The Thunder Bay Chronicle-Journal is the daily newspaper of Northwestern Ontario.
IT has become standard procedure for campaigning politicians to change their minds once in office — if they ever had any intention of keeping some promises in the first place. “Read my lips, no new taxes,” was George H.W. Bush’s way of phrasing it, but many seeking office in Canada have done the same. Departing Ontario Premier Dalton McGuinty said as much in advance of the 2003 election campaign, only to introduce the Ontario Health Premium, the largest tax increase in post-war Ontario.

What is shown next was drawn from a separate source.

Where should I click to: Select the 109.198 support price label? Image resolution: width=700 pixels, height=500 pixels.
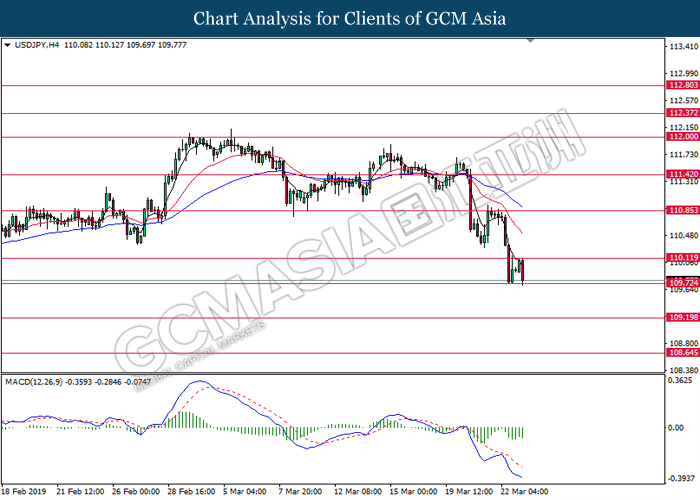click(682, 317)
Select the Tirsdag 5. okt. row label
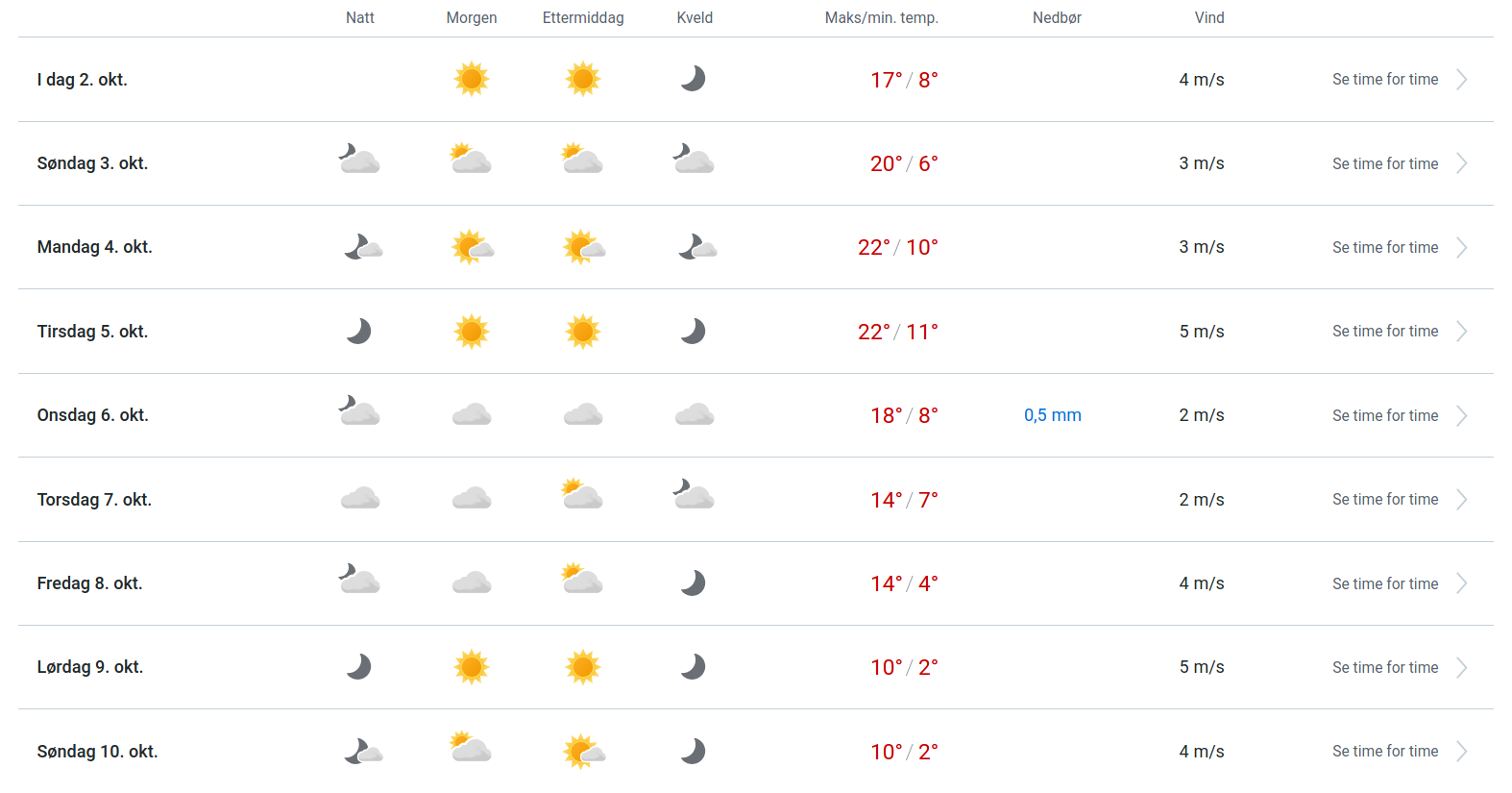Screen dimensions: 1512x793 (92, 332)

Pauline Marois sees things another way, at least in so far as northern Quebec is concerned. Running against Liberal Jean Charest, the Parti Quebecois leader had little good to say about his signature regional development policy, Plan Nord, which seeks to stimulate industrial activity north of the 49th parallel. But now that Marois is premier, and with mining potential that may be on a par with that in Northern Ontario, Marois is allowing for the possibility of tax incentives to attract mining projects to Quebec’s Far North.
The difference between Quebec and Ontario’s approach is important because it signals the McGuinty government’s unwillingness to engage in hard bargaining in spite of holding the high cards.
Marois has stipulated that in order to be eligible for the tax credits she once eschewed, mining companies would have to process their ore in Quebec. This, of course, results in far greater economic benefit to the host region and province than if raw ore is shipped elsewhere — usually to low-cost, low-wage places chosen by companies to maximize profits.